## begin RECORDS SHOWN

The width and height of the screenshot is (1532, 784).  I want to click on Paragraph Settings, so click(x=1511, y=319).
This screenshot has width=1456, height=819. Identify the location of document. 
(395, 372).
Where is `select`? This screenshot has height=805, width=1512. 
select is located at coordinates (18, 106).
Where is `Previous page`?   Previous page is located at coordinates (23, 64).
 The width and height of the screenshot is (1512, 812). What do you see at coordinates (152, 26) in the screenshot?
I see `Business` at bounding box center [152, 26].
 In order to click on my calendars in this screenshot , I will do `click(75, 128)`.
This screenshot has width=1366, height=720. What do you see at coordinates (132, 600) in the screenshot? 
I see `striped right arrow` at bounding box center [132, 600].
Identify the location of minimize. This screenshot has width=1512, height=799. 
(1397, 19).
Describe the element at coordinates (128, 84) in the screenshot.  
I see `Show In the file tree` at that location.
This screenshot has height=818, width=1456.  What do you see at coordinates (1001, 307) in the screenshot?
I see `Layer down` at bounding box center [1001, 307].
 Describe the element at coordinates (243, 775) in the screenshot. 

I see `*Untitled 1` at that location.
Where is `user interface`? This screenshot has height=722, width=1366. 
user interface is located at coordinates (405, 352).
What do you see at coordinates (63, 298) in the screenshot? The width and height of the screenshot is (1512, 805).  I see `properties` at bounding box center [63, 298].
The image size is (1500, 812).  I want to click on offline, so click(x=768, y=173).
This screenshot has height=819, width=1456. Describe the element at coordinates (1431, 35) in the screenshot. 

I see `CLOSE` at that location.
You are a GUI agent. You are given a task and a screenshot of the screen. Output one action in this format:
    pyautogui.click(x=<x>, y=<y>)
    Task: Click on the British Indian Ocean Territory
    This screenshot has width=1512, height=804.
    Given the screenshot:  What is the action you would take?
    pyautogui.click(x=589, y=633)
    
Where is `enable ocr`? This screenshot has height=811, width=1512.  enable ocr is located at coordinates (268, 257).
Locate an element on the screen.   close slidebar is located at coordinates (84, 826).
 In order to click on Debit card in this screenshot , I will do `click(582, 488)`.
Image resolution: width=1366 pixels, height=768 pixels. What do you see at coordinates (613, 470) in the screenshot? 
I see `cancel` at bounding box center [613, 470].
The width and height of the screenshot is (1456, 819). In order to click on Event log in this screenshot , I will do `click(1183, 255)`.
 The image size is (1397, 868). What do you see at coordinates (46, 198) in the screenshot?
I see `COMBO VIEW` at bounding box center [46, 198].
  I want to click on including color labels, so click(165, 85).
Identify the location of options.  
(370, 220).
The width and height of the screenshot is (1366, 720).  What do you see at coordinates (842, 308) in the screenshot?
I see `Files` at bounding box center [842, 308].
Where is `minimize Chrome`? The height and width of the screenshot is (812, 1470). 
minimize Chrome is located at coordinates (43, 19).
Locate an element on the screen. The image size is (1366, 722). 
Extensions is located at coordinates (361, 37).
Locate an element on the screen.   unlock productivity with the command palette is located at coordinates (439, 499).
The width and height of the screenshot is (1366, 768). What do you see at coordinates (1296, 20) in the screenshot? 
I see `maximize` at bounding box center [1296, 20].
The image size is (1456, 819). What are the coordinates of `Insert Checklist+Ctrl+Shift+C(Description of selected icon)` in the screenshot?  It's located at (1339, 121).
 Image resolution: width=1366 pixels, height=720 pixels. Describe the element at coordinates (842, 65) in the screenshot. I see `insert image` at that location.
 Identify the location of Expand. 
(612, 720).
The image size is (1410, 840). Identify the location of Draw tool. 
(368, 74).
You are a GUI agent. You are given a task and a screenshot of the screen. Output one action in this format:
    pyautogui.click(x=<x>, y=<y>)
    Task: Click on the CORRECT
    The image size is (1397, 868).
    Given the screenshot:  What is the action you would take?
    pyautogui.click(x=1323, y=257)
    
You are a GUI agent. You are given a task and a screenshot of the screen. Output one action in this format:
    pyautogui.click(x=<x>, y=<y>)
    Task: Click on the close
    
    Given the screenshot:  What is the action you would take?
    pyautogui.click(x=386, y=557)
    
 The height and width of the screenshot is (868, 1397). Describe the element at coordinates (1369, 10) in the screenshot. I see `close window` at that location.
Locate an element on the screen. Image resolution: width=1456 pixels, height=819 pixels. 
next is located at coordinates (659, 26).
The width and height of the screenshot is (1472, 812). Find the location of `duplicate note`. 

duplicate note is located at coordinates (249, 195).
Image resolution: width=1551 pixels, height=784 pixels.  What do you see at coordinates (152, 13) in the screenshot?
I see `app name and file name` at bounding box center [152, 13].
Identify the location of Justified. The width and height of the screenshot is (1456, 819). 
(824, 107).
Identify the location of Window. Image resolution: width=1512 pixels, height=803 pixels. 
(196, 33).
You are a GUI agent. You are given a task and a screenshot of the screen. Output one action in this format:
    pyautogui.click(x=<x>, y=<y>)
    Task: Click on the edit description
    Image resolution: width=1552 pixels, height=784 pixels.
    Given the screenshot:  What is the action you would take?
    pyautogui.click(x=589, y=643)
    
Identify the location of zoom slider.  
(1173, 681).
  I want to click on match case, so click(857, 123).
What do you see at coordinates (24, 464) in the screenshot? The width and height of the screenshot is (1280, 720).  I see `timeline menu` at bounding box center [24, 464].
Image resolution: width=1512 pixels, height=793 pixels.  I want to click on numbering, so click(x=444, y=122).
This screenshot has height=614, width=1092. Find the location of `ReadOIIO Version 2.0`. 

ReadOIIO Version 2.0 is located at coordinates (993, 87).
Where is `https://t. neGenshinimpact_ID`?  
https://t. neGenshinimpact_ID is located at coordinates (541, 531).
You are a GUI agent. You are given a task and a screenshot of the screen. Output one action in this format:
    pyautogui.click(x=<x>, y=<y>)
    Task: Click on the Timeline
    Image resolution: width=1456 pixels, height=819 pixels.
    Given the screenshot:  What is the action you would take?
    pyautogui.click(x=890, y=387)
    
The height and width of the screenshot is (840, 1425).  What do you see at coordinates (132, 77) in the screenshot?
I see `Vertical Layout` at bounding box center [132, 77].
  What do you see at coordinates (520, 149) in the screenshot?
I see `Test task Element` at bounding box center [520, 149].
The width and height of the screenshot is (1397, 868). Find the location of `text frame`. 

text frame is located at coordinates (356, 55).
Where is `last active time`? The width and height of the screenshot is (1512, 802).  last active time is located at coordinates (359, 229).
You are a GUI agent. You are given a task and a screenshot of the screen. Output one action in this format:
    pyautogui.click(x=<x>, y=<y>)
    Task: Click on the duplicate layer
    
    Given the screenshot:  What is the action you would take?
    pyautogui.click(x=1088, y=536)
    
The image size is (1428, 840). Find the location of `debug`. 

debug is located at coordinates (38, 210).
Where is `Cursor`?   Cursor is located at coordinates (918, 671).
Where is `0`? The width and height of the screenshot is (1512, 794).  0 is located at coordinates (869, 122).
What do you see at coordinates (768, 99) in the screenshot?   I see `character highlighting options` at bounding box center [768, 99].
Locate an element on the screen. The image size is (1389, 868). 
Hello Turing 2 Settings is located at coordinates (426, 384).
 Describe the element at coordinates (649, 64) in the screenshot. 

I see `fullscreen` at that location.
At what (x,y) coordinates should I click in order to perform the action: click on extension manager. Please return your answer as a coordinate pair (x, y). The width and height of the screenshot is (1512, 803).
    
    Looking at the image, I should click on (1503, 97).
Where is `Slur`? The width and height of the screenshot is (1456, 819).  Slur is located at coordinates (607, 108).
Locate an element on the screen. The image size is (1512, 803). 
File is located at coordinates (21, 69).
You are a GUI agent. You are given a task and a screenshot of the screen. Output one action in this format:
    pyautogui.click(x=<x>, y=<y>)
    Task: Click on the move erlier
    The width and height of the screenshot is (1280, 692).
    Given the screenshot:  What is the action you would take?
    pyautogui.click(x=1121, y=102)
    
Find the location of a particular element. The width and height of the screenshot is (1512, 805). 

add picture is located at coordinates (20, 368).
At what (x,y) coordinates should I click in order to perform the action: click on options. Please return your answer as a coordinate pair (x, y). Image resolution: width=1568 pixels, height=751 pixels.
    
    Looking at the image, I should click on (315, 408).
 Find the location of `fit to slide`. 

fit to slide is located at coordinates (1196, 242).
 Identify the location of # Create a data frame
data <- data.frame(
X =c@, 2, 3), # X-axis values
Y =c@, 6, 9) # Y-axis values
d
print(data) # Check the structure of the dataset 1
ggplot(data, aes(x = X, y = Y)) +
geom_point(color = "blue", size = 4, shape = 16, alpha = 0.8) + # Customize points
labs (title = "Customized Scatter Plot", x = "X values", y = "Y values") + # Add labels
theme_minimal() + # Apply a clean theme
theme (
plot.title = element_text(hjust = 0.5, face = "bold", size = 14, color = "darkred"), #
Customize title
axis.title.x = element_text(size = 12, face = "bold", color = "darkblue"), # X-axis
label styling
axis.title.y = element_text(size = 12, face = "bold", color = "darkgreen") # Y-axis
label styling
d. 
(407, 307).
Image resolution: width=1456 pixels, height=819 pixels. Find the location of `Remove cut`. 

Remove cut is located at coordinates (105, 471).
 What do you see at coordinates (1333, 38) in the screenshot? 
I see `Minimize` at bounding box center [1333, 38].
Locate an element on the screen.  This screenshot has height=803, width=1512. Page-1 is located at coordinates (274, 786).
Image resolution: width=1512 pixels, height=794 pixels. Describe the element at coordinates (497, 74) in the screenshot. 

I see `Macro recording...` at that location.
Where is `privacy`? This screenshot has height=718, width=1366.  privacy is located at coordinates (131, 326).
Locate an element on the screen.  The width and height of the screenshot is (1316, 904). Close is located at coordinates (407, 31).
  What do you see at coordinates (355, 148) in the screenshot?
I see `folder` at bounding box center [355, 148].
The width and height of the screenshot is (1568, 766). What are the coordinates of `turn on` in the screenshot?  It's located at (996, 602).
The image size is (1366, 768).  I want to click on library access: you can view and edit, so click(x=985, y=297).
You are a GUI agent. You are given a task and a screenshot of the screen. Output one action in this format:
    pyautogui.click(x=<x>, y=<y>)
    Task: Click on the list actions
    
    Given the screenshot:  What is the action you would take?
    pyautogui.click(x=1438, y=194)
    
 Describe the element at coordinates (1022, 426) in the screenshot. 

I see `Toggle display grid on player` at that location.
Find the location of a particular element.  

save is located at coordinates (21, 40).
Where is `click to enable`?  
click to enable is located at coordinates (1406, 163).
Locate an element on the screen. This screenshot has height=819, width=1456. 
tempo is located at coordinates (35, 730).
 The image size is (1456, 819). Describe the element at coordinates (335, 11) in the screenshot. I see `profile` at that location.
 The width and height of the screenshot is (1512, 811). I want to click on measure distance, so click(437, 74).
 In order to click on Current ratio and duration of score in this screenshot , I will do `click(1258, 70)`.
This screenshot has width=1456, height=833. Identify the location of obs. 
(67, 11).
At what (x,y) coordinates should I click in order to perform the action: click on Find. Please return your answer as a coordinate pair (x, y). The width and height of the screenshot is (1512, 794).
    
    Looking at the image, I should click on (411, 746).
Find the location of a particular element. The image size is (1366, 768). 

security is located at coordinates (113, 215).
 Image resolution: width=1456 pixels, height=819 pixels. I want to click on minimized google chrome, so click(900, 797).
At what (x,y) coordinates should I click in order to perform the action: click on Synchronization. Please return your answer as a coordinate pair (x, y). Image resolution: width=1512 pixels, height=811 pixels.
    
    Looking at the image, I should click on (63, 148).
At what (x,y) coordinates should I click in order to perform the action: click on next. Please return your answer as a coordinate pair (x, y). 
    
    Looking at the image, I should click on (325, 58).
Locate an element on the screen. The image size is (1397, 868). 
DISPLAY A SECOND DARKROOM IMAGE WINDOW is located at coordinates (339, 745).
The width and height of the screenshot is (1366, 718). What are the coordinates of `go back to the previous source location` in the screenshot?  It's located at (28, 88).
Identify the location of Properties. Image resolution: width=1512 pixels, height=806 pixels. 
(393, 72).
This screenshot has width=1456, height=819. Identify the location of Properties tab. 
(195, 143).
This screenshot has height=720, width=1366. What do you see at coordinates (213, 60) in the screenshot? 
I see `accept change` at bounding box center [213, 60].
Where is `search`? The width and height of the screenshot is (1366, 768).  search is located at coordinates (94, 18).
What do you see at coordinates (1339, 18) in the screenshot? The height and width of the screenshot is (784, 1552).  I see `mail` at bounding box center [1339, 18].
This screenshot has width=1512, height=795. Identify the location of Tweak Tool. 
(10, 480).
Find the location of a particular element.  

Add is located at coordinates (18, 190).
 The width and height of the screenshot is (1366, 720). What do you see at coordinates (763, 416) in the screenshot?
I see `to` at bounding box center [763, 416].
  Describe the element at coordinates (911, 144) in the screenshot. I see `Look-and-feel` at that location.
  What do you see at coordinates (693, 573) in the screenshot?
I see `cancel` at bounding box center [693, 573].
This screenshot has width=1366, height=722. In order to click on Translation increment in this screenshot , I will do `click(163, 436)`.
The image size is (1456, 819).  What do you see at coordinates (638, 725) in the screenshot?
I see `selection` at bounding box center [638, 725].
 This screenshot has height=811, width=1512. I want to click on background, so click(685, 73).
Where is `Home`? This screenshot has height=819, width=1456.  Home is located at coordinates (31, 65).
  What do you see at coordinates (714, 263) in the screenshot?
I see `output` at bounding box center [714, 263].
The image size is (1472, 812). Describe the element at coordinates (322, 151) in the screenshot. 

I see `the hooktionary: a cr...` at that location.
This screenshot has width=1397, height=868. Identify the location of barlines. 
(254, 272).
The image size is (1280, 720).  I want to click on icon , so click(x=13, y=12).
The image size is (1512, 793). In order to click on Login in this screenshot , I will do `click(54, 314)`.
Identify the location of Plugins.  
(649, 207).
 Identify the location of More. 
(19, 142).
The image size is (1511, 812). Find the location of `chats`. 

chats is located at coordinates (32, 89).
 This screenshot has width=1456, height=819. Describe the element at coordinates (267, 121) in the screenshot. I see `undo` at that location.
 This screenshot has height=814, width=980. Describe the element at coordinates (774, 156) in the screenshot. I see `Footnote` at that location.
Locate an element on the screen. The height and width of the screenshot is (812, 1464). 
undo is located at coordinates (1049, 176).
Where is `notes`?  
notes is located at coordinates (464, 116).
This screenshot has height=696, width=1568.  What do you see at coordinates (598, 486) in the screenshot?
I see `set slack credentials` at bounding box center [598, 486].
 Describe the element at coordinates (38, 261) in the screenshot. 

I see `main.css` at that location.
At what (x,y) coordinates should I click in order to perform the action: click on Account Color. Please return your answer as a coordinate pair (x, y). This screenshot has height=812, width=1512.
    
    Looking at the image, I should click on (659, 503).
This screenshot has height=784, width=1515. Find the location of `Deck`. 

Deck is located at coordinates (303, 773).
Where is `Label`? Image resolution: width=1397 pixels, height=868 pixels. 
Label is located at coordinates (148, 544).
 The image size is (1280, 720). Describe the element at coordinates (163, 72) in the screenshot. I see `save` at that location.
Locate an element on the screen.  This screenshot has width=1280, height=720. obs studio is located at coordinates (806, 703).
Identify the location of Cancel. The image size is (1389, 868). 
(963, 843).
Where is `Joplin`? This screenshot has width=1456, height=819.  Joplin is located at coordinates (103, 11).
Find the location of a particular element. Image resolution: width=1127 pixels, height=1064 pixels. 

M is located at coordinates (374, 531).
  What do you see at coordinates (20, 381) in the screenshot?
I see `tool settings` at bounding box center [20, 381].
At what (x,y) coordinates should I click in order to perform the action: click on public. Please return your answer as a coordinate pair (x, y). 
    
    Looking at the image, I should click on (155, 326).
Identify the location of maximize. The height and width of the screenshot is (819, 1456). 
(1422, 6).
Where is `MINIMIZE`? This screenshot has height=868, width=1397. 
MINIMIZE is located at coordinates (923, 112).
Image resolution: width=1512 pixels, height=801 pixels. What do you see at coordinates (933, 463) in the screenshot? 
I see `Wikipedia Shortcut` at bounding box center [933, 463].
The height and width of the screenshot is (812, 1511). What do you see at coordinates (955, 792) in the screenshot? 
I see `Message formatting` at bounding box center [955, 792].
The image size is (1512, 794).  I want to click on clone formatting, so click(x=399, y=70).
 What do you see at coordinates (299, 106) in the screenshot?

## end RECORDS SHOWN

▸ DIRECTIVE
List every line in the entries above that contains the word "your". Copy each such line in full.

▸ TASK RESPONSE
At what (x,y) coordinates should I click in order to perform the action: click on extension manager. Please return your answer as a coordinate pair (x, y). The width and height of the screenshot is (1512, 803).
At what (x,y) coordinates should I click in order to perform the action: click on options. Please return your answer as a coordinate pair (x, y). Image resolution: width=1568 pixels, height=751 pixels.
At what (x,y) coordinates should I click in order to perform the action: click on Find. Please return your answer as a coordinate pair (x, y). The width and height of the screenshot is (1512, 794).
At what (x,y) coordinates should I click in order to perform the action: click on Synchronization. Please return your answer as a coordinate pair (x, y). Image resolution: width=1512 pixels, height=811 pixels.
At what (x,y) coordinates should I click in order to perform the action: click on next. Please return your answer as a coordinate pair (x, y). 
At what (x,y) coordinates should I click in order to perform the action: click on Account Color. Please return your answer as a coordinate pair (x, y). This screenshot has height=812, width=1512.
At what (x,y) coordinates should I click in order to perform the action: click on public. Please return your answer as a coordinate pair (x, y). 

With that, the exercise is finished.